Ce résultat repose sur « l’engagement de l’individu dans sa décision initiale » (Beauvois et Joule, 1987 : 70). L’engagement serait le lien qui existe entre l’individu et ses actes 697 . Ainsi, engagé dans un acte, un individu est susceptible de s’engager dans un second acte consécutif au premier 698 . La technique du « pied-dans-la-porte » s’inscrit en lien avec cette théorie de l’engagement 699 . Freedman et Fraser (1966) sont les premiers à avoir étudié expérimentalement ce qu’ils ont nommé « the foot-in-door technique ». Beauvois et Joule expliquent en quoi consiste cette méthode.

‘(…) on extorque au sujet un comportement préparatoire non problématique et peu coûteux, évidemment dans un contexte de libre choix, et par conséquent dans des circonstances facilitant l’engagement. (…) Ce comportement préparatoire obtenu, une requête est explicitement adressée au sujet l’invitant à émettre une nouvelle conduite, cette fois plus coûteuse et qu’il n’avait que peu de chances de réaliser spontanément. (Beauvois et Joule, 1987 : 98-99)’

Les démarches de notre corpus semblent illlustrer cette technique (qui porte alors parfaitement bien son nom). Le comportement préparatoire sollicité par le démarcheur serait celui d’accepter de répondre à une enquête. Les premières interventions de l’entrée en porte sont développées dans cet objectif (« on fait une petite enquête auprès des habitants du quartier est-ce que vous avez quelques p’tites minutes à nous accorder », I2, 6V). L’accord du particulier obtenu, le vendeur pourrait alors proposer à son interlocuteur un second acte plus coûteux. Cependant, nous avons vu que la proposition d’achat de l’encyclopédie, objectif final du vendeur, n’est pas faite avant un temps relativement long, temps pendant lequel les étapes se succèdent et les engagements aussi.
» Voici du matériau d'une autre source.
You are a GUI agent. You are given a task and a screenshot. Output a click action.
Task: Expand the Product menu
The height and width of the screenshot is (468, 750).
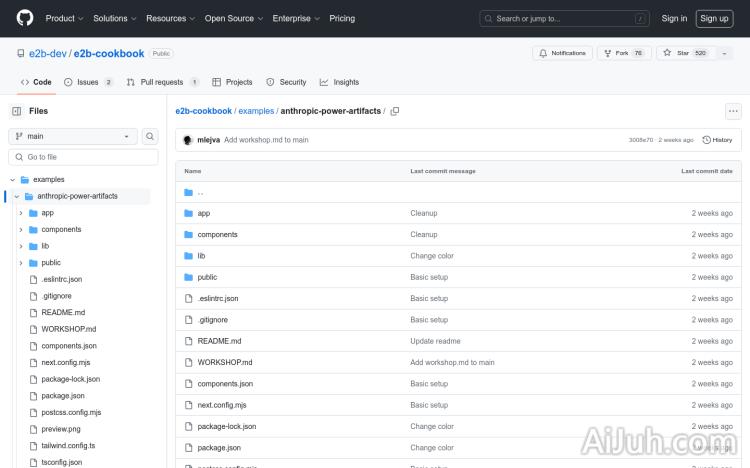pyautogui.click(x=64, y=18)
Pour arriver à son objectif final, le démarcheur ne se contente pas de solliciter un seul acte préparatoire.

L’acte d’achat de l’encyclopédie est si coûteux, si problématique, que c’est une succession d’actes préparatoires qui permettent de l’atteindre 700 . La démarche du vendeur est ainsi composée d’étapes successives qui mènent le particulier à la vente, tout en lui suggérant une série d’engagements. Néanmoins, il n’y a pas que l’achat final qui est difficile à obtenir. L’accès à l’appartement du particulier est indispensable au développement de cette démarche et pourtant si souvent refusé 701 . Aussi le vendeur est‑il face à deux objectifs dont la délicate réussite le conduit à recourir à cette technique du pied-dans-la-porte : entrer dans l’appartement du particulier (9.2.2.1.), lui faire acheter une encyclopédie (9.2.2.2 ).

Notes
695.

Nous verrons en fin de ce Chapitre qu’un refus d’achat du client potentiel peut parfois conduire le démarcheur à réintégrer le rôle d’enquêteur lors de la clôture de l’interaction.

696.

Nous reviendrons sur le dénouement de chacune des démarches commerciales composants le corpus dans la partie finale intitulée « Epilogue ».

697.

Cette définition de Kiesler (1971) est reprise par Beauvois et Joule qui précisent que « si elle n’est pas satisfaisante du point de vue conceptuel, [elle] n’en est pas moins éclairante et utile ». Et ils ajoutent que « cette notion d’engagement est en fait plus facile à comprendre intuitivement qu’à définir théoriquement. » (1987 : 70).

698.

Toujours selon Beauvois et Joule, la réalisation du premier acte installe l’individu « dans une voie comportementale » (1998 : 9) qui le conduit à la réalisation du second.

699.

Les bases en sont posées par Kiesler (1971) sous les termes de « psychologie de l’engagement ».

700.

Le caractère problématique ou coûteux d’un acte est susceptible d’être révélé par le pourcentage d’individus qui accepte de l’émettre. Nous discuterons dans les lignes qui viennent le coût des actes sollicités par le vendeur.

701.

Rappelons que 78% des entrées en porte accusent un refus du particulier qui conduit à la fin de l’interaction.